“`html
20 Ocak’ta başkanlık görevini devralmaya hazırlanan Donald Trump, Türkiye Cumhurbaşkanı Recep Tayyip Erdoğan ile yaptığı görüşme hakkında önemli açıklamalarda bulundu. Trump, Erdoğan’dan Kürtlere yönelik bir saldırıda bulunmamasını rica ettiğini ifade etti. Trump, “Kürtlerin ve Türkiye’nin doğal düşman olduğunu ve birbirlerinden nefret ettiklerini” belirterek, bu durumu kabul ettiklerini, ancak barışın ne kadar süreceğinin belirsiz olduğunu vurguladı. “Bu barış uzun süremez” dedi.
Trump, Cumhurbaşkanı Erdoğan’a yönelik övgü dolu sözler sarf ederek, Türkiye-ABD ilişkilerinin güçlü olduğunu dile getirdi. “Cumhurbaşkanı Erdoğan benim arkadaşım. Sevdiğim, saygı duyduğum bir kişi. Sanırım o da bana saygı duyuyor” ifadelerini kullandı. Erdoğan ile yaptığı bu görüşmelerde Kürtlerin peşinden gitmemesi yönündeki talebinin karşılık bulduğunu, bunun sonucunda Erdoğan’ın da bu noktada üzerine gitmediğini belirtti.
Trump, “Erdoğan (Kürtlerin) üstüne gitmedi. Geçmişte de yapmadı. Başlamıştı ve ben de lütfen bunu yapma dedim. O da yapmadı” açıklamasıyla Erdoğan’ın tutumunu destekledi.
TÜRKİYE, 2 BİN YILDIR SURİYE’NİN PEŞİNDE
ABD’nin Suriye’deki askeri varlığı hakkında yorum yapmaktan kaçınan Trump, bu stratejinin askeri bir parça olduğunu belirtti. Ancak, Türkiye’nin Suriye’ye tarihi bir bağ ile müdahil olduğunu ifade etti. “Türkiye, 2 bin yıldır farklı isimler ve farklı şekillerde o ülkenin peşinde” dedi. Bu açıklamalar, Türkiye’nin Suriye’ye yönelik tarihsel bir müdahale perspektifini de ortaya koyuyor.

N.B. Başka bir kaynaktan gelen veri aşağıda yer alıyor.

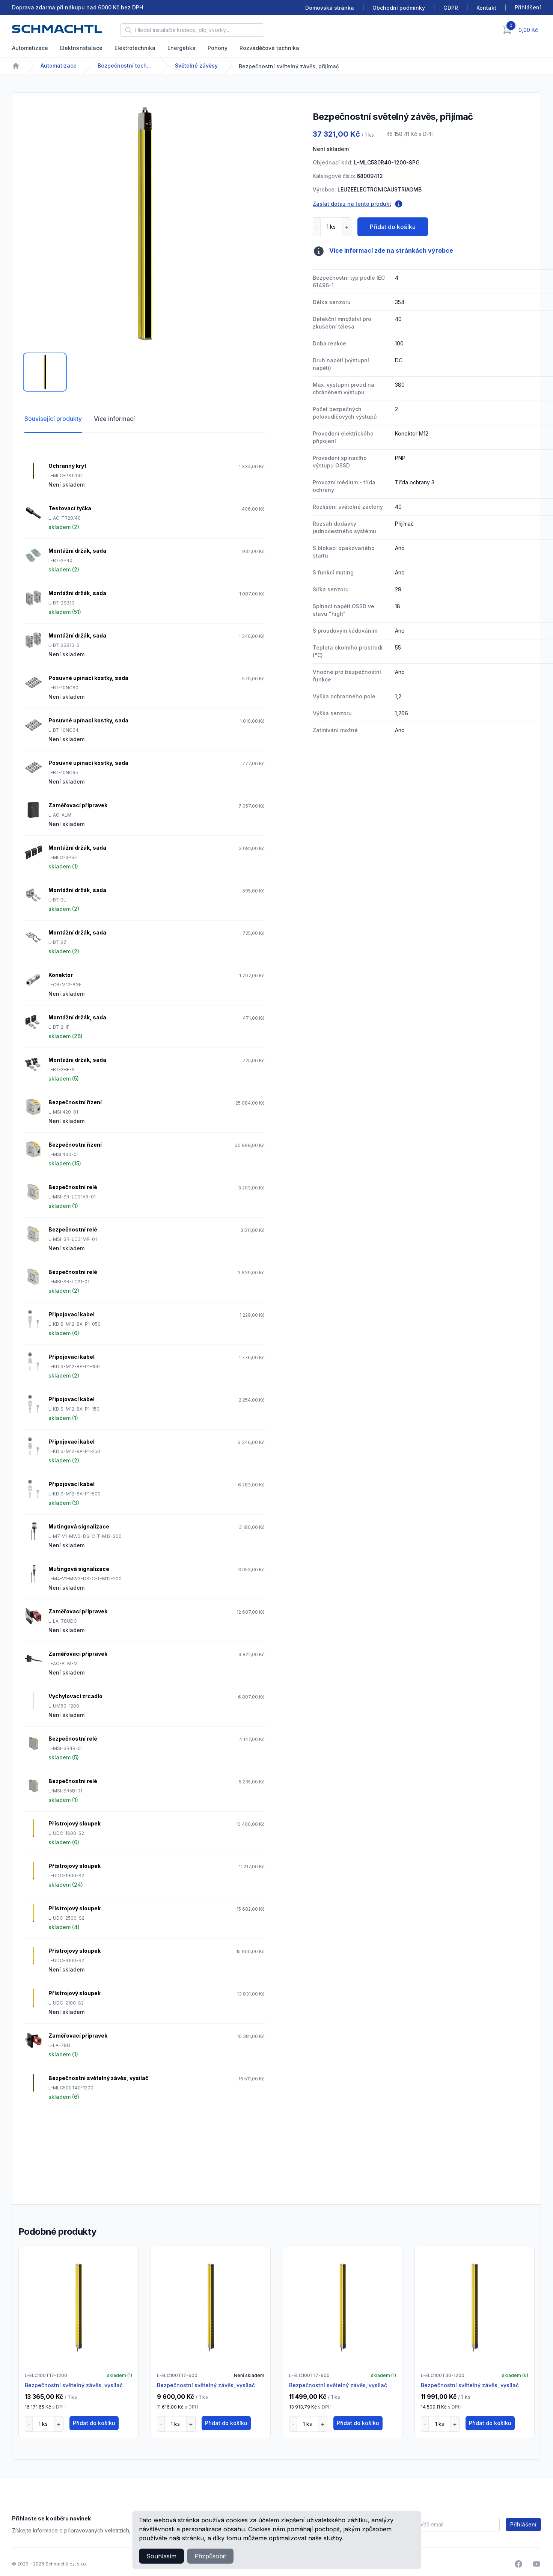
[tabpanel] (144, 225)
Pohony (218, 48)
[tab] (44, 372)
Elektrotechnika (135, 48)
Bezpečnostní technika (126, 65)
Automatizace (30, 48)
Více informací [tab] (114, 418)
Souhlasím (161, 2556)
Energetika (181, 48)
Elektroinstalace (81, 48)
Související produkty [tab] (53, 418)
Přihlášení (523, 2524)
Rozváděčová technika (269, 48)
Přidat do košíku (393, 227)
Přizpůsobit (210, 2556)
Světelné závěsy (196, 65)
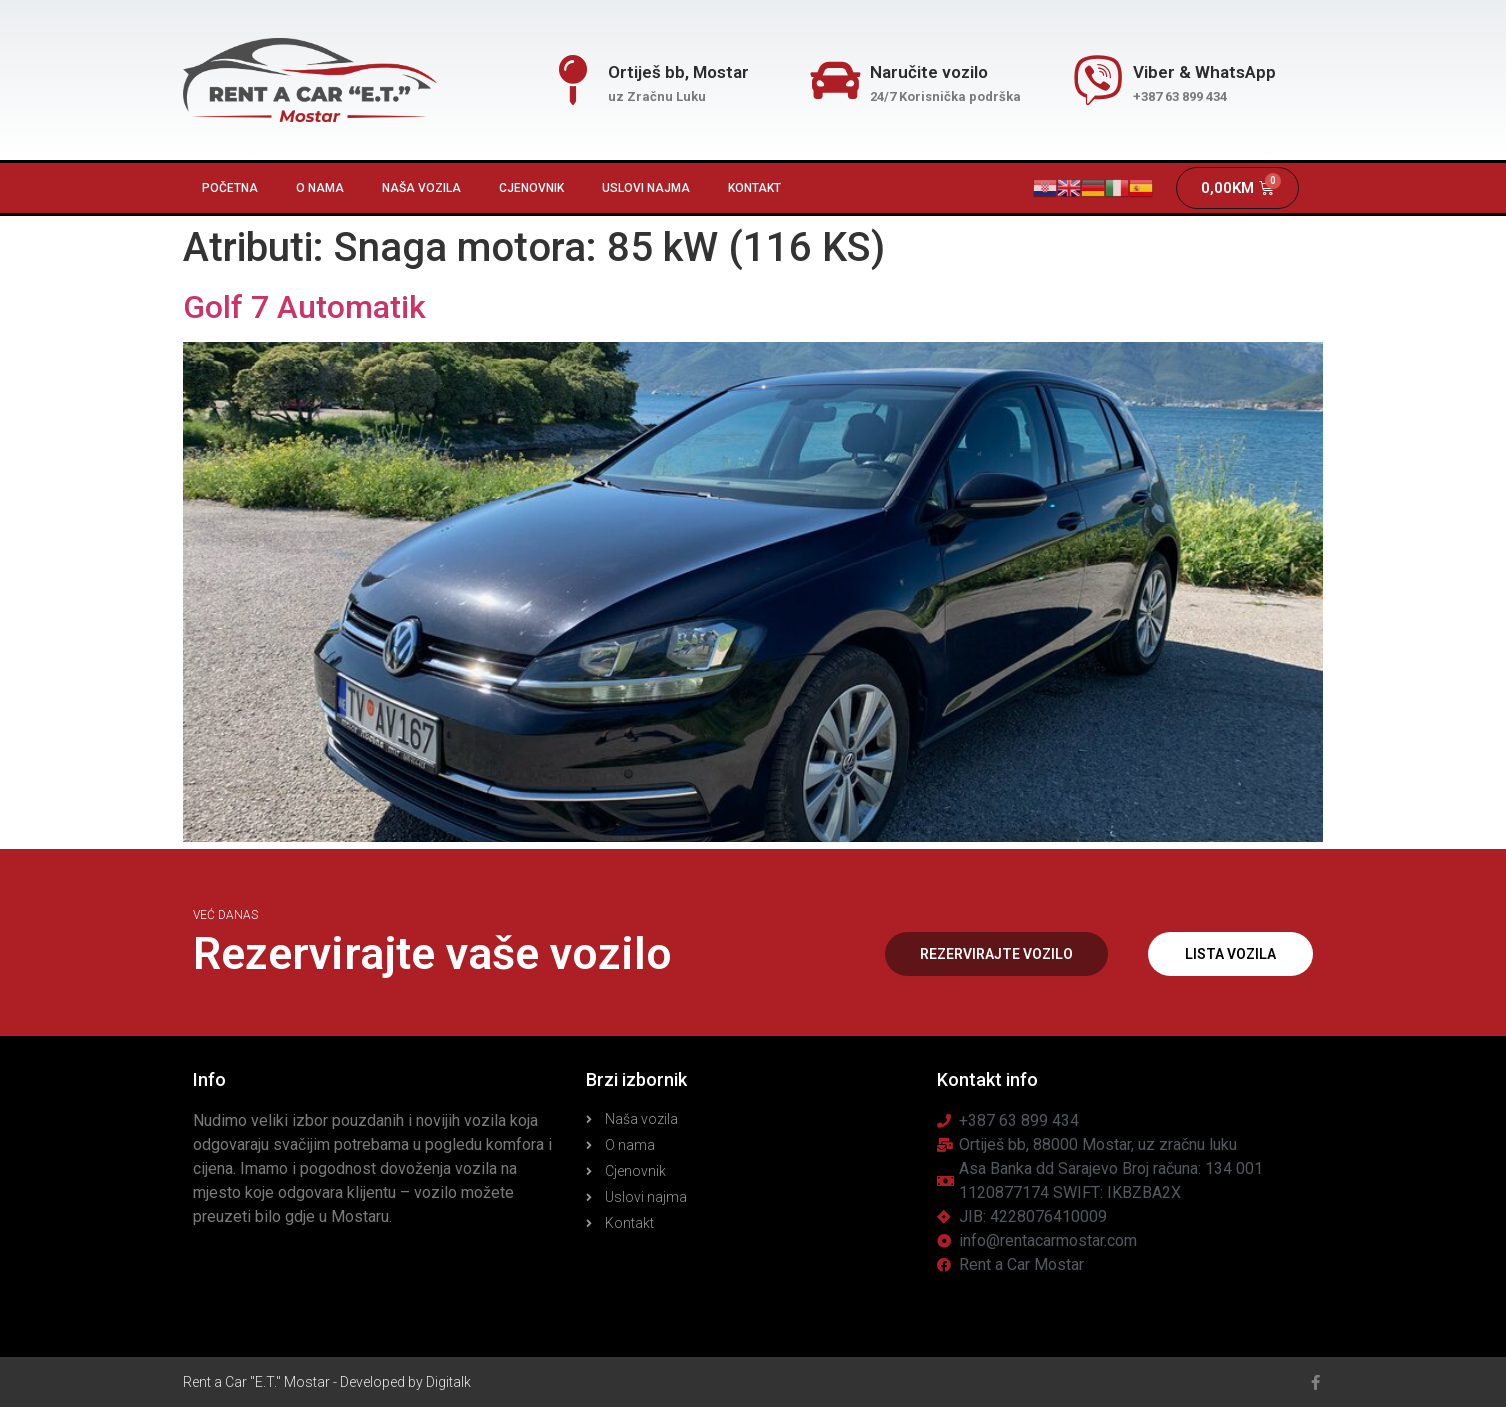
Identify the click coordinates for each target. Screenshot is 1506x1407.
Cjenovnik (531, 188)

Trump, Suriye’deki gelişmelere dikkat çekerek, Türkiye’nin Suriye’nin kuzeyinde aktif bir rolü olduğunu ima etti. “Suriye’de yaşananlara baktığınızda, Rusya ve İran’ın zayıfladığını görüyorsunuz. Erdoğan çok akıllı bir kişi. Adamlarını farklı şekillerde ve isimlerle oraya gönderdi. (Suriye’nin) içine girdiler ve ele geçirdiler. Olan bu” şeklinde konuştu. Bu açıklamalar, Türkiye’nin Suriye içindeki etkisini ve müdahale biçimlerini ele alıyor.

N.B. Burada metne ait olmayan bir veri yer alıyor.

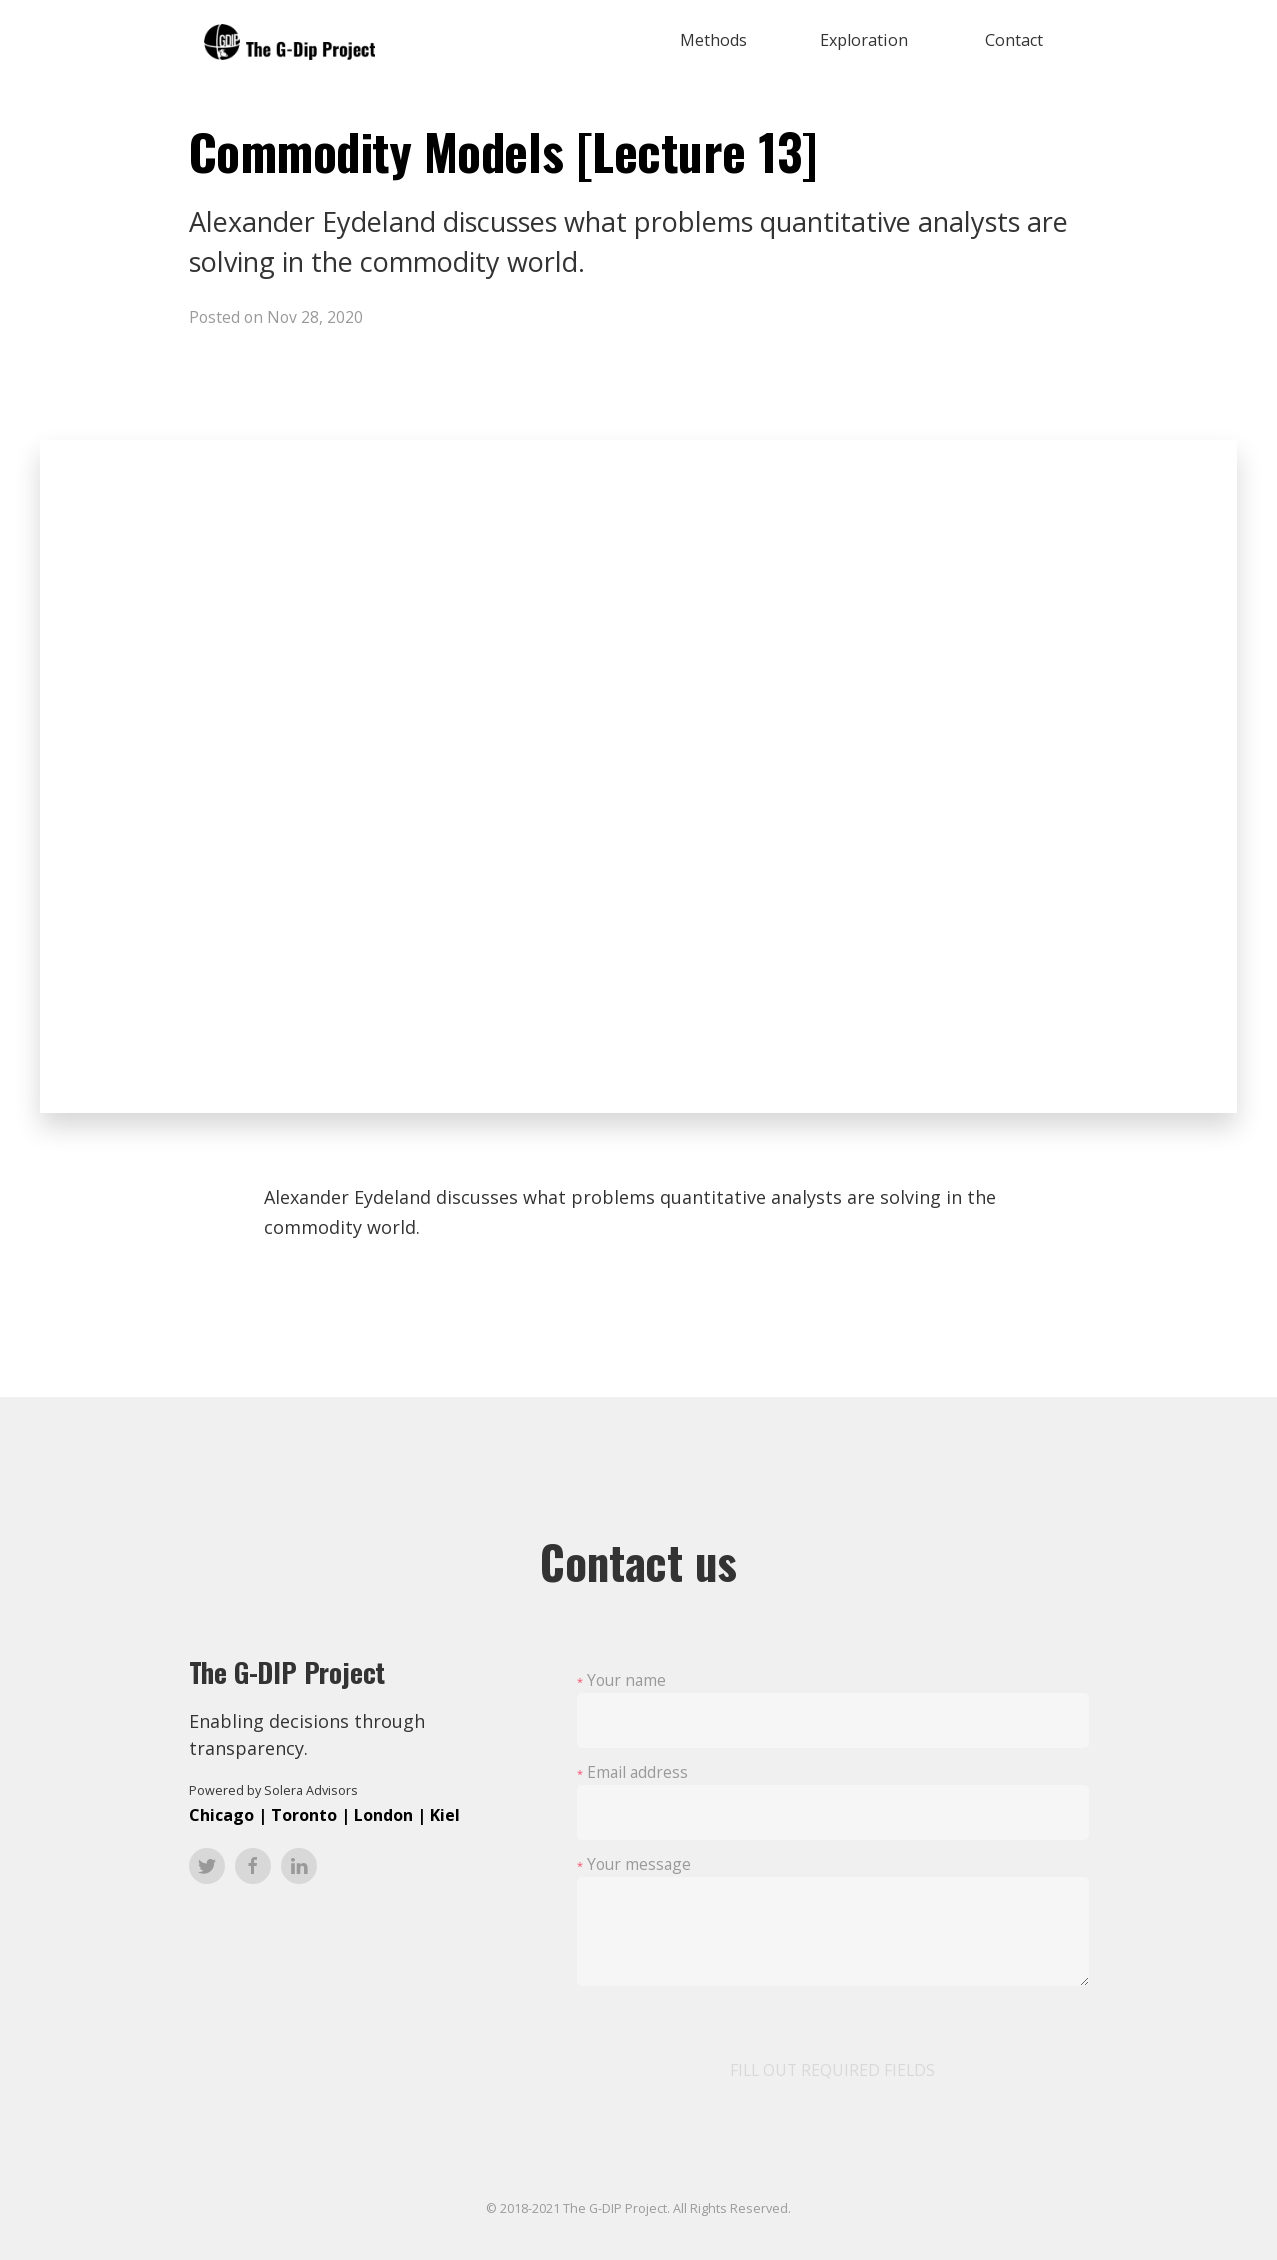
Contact (1014, 40)
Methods (713, 40)
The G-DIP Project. (616, 2208)
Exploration (864, 40)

Trump, ayrıca Aralık ayında yaptığı basın toplantısında, Suriye lideri Beşar Esat’ın devrilmesini Türkiye’nin Suriye’deki muhalif gruplarla iş birliği içinde gerçekleştirdiği “dostça olmayan bir yönetim değişimi” olarak değerlendirmişti. Bu tür açıklamalar, Türkiye’nin uluslararası alanda yürüttüğü politikaların yanı sıra, Suriye’ye yönelik stratejik hedeflerini de gözler önüne seriyor.